- [WHAT YOU HAVE TO DO]: What you hand back must match the listing exactly.

- [DATA IN THIS EXERCISE]:
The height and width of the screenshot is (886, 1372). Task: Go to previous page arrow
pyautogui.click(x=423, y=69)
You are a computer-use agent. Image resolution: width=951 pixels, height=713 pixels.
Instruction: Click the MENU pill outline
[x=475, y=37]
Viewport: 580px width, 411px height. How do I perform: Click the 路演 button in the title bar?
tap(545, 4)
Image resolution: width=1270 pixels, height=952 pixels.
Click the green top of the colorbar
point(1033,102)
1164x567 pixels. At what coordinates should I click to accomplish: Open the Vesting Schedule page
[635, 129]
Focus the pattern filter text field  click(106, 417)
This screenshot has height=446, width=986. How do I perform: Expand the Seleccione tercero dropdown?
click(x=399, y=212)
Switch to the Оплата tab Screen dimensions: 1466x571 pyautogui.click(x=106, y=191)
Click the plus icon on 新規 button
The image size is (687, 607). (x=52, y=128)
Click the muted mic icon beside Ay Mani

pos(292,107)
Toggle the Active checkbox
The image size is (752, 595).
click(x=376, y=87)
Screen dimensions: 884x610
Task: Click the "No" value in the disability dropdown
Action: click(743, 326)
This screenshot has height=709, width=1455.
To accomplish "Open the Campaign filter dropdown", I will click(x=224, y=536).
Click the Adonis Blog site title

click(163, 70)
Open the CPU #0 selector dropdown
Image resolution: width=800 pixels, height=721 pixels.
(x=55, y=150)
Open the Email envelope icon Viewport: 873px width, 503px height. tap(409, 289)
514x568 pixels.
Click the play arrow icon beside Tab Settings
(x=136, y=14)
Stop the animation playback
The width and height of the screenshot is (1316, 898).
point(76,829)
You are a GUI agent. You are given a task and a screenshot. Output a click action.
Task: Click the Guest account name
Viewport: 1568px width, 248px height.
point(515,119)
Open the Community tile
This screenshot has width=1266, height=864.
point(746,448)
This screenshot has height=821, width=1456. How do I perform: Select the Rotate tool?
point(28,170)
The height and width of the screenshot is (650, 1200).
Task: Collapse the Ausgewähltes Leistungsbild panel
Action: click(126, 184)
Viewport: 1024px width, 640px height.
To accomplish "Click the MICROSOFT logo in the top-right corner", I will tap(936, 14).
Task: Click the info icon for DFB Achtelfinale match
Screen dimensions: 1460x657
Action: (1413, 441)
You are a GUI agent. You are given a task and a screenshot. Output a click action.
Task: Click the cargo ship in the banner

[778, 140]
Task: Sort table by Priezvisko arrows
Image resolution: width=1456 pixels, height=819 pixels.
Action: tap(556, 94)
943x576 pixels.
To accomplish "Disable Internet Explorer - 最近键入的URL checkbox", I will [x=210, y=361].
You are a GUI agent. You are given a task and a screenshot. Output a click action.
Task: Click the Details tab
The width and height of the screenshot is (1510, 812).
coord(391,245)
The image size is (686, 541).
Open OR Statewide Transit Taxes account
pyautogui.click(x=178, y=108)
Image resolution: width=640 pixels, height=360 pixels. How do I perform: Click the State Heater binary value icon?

- [YOUR SOLUTION]:
The height and width of the screenshot is (886, 1372). Task: Go to previous page arrow
pyautogui.click(x=423, y=69)
You are a computer-use agent. Image resolution: width=951 pixels, height=713 pixels.
Instruction: Click the MENU pill outline
[x=475, y=37]
Viewport: 580px width, 411px height. How do I perform: Click the 路演 button in the title bar?
tap(545, 4)
Image resolution: width=1270 pixels, height=952 pixels.
Click the green top of the colorbar
point(1033,102)
1164x567 pixels. At what coordinates should I click to accomplish: Open the Vesting Schedule page
[635, 129]
Focus the pattern filter text field  click(106, 417)
This screenshot has height=446, width=986. How do I perform: Expand the Seleccione tercero dropdown?
click(x=399, y=212)
Switch to the Оплата tab Screen dimensions: 1466x571 pyautogui.click(x=106, y=191)
Click the plus icon on 新規 button
The image size is (687, 607). (x=52, y=128)
Click the muted mic icon beside Ay Mani

pos(292,107)
Toggle the Active checkbox
The image size is (752, 595).
click(x=376, y=87)
Screen dimensions: 884x610
Task: Click the "No" value in the disability dropdown
Action: click(743, 326)
This screenshot has height=709, width=1455.
To accomplish "Open the Campaign filter dropdown", I will click(x=224, y=536).
Click the Adonis Blog site title

click(163, 70)
Open the CPU #0 selector dropdown
Image resolution: width=800 pixels, height=721 pixels.
(x=55, y=150)
Open the Email envelope icon Viewport: 873px width, 503px height. tap(409, 289)
514x568 pixels.
Click the play arrow icon beside Tab Settings
(x=136, y=14)
Stop the animation playback
The width and height of the screenshot is (1316, 898).
point(76,829)
You are a GUI agent. You are given a task and a screenshot. Output a click action.
Task: Click the Guest account name
Viewport: 1568px width, 248px height.
point(515,119)
Open the Community tile
This screenshot has width=1266, height=864.
point(746,448)
This screenshot has height=821, width=1456. How do I perform: Select the Rotate tool?
point(28,170)
The height and width of the screenshot is (650, 1200).
Task: Collapse the Ausgewähltes Leistungsbild panel
Action: click(126, 184)
Viewport: 1024px width, 640px height.
To accomplish "Click the MICROSOFT logo in the top-right corner", I will tap(936, 14).
Task: Click the info icon for DFB Achtelfinale match
Screen dimensions: 1460x657
Action: (1413, 441)
You are a GUI agent. You are given a task and a screenshot. Output a click action.
Task: Click the cargo ship in the banner

[778, 140]
Task: Sort table by Priezvisko arrows
Image resolution: width=1456 pixels, height=819 pixels.
Action: tap(556, 94)
943x576 pixels.
To accomplish "Disable Internet Explorer - 最近键入的URL checkbox", I will [x=210, y=361].
You are a GUI agent. You are given a task and a screenshot. Output a click action.
Task: Click the Details tab
The width and height of the screenshot is (1510, 812).
coord(391,245)
The image size is (686, 541).
Open OR Statewide Transit Taxes account
pyautogui.click(x=178, y=108)
Image resolution: width=640 pixels, height=360 pixels. How do I perform: Click the State Heater binary value icon?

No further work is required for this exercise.